**THE PROBLEM:** Rewrite the lines from the line with "This screenshot has height=196, width=154." to the line with "tap(34, 298)", replacing "Become a Sponsor" with "Support Us" and leaving everything else the same.

**DATA EXTRACT:**
● ● ●

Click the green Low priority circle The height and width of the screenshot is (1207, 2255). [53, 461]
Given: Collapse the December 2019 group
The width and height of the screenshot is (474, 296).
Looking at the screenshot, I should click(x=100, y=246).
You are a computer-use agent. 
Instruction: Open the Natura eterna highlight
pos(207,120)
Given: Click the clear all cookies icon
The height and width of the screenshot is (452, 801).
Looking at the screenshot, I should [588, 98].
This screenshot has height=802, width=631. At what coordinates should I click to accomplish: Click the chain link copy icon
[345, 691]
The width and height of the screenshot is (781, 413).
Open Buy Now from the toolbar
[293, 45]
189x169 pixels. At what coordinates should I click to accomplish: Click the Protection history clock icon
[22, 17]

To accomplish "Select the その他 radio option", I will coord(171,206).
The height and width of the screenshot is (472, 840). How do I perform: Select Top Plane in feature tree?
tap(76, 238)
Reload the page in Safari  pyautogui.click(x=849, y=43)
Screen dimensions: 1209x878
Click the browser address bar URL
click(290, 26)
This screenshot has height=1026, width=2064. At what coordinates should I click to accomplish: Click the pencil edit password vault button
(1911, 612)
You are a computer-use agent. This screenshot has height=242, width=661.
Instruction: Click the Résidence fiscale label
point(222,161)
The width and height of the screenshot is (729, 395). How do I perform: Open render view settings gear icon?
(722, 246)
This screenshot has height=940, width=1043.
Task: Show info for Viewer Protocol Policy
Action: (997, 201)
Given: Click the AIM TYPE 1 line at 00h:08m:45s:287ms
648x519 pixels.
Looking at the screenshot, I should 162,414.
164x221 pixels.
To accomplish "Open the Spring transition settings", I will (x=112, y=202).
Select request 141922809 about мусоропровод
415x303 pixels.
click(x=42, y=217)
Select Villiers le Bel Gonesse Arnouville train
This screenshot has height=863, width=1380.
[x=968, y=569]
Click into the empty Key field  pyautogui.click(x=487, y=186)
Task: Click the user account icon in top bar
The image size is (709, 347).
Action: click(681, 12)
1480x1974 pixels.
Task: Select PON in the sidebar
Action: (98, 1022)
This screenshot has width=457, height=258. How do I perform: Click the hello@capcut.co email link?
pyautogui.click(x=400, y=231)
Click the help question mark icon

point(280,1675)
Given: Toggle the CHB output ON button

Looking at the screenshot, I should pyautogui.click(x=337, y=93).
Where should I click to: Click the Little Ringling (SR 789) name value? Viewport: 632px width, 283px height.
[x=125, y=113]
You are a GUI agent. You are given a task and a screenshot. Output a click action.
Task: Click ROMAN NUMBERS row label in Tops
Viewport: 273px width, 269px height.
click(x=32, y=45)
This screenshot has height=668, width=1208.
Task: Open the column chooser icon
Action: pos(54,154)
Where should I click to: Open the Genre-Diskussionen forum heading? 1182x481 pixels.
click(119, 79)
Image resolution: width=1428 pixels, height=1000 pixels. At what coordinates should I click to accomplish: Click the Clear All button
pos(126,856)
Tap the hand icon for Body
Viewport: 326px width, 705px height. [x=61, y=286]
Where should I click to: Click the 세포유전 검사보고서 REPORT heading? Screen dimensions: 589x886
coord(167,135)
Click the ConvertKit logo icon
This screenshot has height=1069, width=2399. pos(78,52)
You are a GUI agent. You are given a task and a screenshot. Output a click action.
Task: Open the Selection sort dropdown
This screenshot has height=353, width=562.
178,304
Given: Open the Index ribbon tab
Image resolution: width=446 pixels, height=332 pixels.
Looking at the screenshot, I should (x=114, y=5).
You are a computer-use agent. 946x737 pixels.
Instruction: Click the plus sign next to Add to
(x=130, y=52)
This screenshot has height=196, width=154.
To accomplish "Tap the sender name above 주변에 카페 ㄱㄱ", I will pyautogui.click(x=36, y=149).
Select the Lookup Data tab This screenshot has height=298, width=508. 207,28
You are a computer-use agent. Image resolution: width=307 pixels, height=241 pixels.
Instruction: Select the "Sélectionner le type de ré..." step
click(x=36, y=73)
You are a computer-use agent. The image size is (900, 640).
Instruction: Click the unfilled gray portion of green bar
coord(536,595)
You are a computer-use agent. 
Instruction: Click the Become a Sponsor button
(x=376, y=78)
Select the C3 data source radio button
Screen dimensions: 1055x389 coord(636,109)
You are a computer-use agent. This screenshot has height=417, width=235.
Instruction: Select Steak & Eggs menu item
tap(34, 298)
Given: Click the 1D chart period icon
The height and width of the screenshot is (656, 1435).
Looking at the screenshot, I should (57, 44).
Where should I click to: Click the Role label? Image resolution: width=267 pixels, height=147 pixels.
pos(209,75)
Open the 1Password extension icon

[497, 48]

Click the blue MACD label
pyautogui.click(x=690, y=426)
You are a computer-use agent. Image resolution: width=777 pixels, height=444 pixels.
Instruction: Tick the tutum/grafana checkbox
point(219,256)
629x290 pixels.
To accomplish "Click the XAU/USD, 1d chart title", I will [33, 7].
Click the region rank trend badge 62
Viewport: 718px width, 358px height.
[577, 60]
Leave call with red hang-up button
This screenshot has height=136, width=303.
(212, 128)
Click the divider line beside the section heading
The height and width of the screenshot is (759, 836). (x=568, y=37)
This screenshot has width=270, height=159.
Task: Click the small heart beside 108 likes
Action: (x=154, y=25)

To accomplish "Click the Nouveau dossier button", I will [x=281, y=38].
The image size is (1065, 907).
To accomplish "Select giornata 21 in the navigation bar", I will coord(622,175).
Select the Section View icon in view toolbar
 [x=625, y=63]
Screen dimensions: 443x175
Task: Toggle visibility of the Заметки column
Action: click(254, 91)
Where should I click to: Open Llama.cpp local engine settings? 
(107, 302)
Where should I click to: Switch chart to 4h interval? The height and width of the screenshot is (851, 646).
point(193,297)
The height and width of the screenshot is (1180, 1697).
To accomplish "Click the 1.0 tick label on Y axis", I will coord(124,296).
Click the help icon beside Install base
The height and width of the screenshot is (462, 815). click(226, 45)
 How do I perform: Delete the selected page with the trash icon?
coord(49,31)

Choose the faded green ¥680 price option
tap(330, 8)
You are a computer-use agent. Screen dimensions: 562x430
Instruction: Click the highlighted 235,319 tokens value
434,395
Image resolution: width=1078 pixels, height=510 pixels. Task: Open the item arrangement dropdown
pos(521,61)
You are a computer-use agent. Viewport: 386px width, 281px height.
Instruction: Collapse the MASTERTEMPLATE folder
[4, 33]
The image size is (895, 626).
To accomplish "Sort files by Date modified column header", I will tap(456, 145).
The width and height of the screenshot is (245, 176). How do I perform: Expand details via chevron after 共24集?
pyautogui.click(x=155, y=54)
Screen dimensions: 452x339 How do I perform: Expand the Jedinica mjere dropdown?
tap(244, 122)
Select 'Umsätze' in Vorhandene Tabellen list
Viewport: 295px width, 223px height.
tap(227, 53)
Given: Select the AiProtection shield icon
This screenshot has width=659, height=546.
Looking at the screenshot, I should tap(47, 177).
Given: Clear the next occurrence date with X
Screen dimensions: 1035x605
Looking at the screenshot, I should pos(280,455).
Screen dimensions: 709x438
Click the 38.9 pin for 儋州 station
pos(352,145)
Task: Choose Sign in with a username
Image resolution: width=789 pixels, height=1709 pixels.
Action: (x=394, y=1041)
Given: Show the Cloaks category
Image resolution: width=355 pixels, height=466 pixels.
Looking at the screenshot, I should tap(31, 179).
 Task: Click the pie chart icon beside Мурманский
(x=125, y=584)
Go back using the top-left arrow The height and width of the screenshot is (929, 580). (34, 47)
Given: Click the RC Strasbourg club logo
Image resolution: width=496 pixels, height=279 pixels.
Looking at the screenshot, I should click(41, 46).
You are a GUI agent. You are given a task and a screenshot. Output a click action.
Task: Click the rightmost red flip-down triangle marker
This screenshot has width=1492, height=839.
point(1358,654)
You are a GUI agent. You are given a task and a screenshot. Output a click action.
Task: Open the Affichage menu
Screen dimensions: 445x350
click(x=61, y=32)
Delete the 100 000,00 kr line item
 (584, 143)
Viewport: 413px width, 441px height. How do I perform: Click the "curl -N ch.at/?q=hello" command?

● ● ●

**REPLY:**
This screenshot has height=196, width=154.
To accomplish "Tap the sender name above 주변에 카페 ㄱㄱ", I will pyautogui.click(x=36, y=149).
Select the Lookup Data tab This screenshot has height=298, width=508. 207,28
You are a computer-use agent. Image resolution: width=307 pixels, height=241 pixels.
Instruction: Select the "Sélectionner le type de ré..." step
click(x=36, y=73)
You are a computer-use agent. The image size is (900, 640).
Instruction: Click the unfilled gray portion of green bar
coord(536,595)
You are a computer-use agent. 
Instruction: Click the Support Us button
(x=376, y=78)
Select the C3 data source radio button
Screen dimensions: 1055x389 coord(636,109)
You are a computer-use agent. This screenshot has height=417, width=235.
Instruction: Select Steak & Eggs menu item
tap(34, 298)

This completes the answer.